Self-Employed Expats

If you want to come to Germany for self-employment, you also need to apply for a residence permit, as well as for the permission to start a business here. If you aren’t from an EU member state, your application can be approved or rejected on a case-by-case basis. The following criteria will be checked.

  • the viability of your business idea
  • your business plan and previous experience
  • available capital
  • a potential economic or regional need for your business activity

This type of residence / work permit is usually valid for up to three years. After three years, you may be able to get a settlement permit (i.e. an unlimited residence permit) if you have successfully realized your business project.

There are also special regulations concerning foreign investors and entrepreneurs. If you invest €250,000 in a project beneficial to the German economy and create five or more jobs, getting a permit to live and work in Germany is often relatively easy.

Immigration of Family Members

When it comes to family matters, it makes a great difference if you come to Germany as a highly skilled immigrant. As stated above, the spouse and children of Blue Card employees from non-EU countries may join them at any time.

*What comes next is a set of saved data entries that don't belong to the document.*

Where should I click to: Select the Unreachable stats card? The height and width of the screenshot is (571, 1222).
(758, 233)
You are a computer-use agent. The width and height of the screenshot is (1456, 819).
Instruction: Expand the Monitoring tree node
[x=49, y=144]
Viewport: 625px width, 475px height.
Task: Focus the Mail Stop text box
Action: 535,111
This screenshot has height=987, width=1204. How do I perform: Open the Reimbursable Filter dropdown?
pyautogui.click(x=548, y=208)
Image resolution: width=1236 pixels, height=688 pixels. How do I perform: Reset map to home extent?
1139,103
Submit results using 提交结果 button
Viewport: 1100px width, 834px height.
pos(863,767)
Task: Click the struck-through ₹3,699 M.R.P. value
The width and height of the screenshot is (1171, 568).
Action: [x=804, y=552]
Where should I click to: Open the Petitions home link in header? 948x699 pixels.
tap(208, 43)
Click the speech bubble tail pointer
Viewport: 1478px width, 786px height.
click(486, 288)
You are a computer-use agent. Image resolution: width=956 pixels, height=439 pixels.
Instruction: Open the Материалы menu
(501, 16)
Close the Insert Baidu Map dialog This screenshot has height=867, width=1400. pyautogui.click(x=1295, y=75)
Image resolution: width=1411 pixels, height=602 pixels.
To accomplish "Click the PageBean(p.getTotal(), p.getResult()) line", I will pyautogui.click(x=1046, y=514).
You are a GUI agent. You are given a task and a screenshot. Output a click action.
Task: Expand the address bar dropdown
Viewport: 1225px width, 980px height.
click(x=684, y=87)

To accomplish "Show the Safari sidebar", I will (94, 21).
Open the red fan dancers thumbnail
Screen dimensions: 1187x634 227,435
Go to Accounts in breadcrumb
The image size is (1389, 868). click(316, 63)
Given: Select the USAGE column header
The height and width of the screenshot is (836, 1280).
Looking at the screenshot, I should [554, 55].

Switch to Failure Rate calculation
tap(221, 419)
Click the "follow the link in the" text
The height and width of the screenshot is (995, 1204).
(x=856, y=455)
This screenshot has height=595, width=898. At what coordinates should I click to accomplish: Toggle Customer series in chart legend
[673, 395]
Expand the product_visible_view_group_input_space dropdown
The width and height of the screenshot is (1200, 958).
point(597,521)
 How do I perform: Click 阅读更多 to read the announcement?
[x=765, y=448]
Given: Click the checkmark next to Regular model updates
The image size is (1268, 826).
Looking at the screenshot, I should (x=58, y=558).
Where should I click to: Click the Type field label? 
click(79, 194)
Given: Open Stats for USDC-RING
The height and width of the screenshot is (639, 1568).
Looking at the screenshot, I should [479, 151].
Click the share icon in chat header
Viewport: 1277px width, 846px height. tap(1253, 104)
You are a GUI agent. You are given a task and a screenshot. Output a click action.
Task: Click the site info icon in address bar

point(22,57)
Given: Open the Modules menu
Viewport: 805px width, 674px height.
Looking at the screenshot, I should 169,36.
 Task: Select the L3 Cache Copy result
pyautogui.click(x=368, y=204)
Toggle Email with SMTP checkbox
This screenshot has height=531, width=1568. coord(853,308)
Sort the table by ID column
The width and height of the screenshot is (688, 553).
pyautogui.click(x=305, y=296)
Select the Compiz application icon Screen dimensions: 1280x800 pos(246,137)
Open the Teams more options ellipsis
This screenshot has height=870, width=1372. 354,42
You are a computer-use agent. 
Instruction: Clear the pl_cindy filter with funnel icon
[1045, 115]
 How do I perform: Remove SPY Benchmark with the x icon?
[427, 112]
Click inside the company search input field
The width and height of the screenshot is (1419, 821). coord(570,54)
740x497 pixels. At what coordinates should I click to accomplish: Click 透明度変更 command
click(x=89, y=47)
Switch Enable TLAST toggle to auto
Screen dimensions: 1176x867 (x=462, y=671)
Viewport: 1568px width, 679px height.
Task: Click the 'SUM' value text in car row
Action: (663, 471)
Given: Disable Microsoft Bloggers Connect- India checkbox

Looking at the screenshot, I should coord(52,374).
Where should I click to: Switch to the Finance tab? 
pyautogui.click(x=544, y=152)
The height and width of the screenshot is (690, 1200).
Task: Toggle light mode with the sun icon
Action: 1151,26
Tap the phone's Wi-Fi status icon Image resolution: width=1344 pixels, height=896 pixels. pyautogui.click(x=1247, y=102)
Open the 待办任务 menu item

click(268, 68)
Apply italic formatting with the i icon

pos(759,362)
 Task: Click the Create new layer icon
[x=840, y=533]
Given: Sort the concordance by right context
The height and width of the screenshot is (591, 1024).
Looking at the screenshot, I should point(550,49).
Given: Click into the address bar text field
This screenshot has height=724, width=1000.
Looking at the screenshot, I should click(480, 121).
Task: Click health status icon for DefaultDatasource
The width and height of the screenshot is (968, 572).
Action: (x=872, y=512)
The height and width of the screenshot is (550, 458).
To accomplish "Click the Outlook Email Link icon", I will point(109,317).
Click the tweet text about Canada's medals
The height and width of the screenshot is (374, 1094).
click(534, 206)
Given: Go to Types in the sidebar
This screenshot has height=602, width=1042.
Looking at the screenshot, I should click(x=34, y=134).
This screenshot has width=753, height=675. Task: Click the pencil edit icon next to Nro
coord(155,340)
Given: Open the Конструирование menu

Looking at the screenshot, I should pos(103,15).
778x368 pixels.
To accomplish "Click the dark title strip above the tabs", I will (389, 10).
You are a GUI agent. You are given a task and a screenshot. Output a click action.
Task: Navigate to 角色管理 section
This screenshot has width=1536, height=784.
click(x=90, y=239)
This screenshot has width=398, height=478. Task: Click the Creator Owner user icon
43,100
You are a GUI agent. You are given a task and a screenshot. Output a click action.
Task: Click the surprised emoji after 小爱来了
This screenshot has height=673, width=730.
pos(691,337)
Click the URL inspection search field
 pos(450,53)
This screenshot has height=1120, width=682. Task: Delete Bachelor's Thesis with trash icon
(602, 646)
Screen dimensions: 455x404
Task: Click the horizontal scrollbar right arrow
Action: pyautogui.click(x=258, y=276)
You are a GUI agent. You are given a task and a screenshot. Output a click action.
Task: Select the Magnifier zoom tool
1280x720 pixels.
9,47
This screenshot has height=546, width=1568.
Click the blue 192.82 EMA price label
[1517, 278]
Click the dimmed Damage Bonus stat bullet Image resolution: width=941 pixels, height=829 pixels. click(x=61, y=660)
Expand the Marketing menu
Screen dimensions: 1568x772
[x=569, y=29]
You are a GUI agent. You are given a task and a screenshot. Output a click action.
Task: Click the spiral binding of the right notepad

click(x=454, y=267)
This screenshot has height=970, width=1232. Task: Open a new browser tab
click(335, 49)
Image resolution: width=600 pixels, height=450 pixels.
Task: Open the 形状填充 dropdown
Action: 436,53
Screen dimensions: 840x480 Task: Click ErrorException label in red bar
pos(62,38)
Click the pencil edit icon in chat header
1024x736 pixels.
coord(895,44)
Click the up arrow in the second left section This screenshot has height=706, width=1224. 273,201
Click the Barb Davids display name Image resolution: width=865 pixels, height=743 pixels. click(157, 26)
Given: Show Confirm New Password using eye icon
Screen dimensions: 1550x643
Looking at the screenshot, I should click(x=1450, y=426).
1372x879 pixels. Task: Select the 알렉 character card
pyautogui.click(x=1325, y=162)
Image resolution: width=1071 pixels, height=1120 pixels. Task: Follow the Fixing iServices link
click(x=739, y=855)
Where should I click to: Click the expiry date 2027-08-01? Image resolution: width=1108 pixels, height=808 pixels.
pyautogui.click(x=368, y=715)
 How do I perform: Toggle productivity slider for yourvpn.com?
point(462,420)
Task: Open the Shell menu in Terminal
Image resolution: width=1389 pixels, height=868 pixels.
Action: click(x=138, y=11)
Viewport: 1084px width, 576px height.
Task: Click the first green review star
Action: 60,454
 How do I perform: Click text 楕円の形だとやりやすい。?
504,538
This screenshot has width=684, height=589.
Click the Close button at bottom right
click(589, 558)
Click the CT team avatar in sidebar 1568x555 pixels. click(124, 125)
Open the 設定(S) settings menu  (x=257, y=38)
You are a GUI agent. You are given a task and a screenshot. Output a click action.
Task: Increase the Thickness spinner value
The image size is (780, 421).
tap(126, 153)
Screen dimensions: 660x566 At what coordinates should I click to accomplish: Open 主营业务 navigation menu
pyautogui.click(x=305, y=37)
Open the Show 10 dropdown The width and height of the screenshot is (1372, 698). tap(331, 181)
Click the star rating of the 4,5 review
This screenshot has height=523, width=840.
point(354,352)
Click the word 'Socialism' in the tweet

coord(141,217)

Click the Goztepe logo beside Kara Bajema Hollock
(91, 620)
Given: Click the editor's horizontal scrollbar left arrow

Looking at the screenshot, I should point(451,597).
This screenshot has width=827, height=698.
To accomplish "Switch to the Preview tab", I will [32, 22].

For all other non-EU nationals, the subsequent immigration of spouse and children has to meet fairly strict requirements. Family reunions are subject to various regulations, for example:

  • You earn a sufficient income to support your family financially.
  • You can provide housing for your family.
  • Your spouse must prove a basic knowledge of the German language.
  • Your children must be younger than 18 years of age and still be unmarried.

However, if you have immigrated as a skilled professional or if you are an EU/EEA national, none of this applies. There are also separate regulations for nationals of the following countries:

  • Andorra
  • Australia
  • Canada
  • Honduras
  • Israel
  • Japan
  • Monaco
  • New Zealand
  • San Marino
  • South Korea
  • the United States.

They are usually exempt from having to acquire any German language skills before coming to join their spouse in Germany.

Also, if you want to get married in Germany, your fiancé(e) from abroad may need a special visa for marriage in Germany, as well as other required documents.

 

We do our best to keep this article up to date. However, we cannot guarantee that the information provided is always current or complete.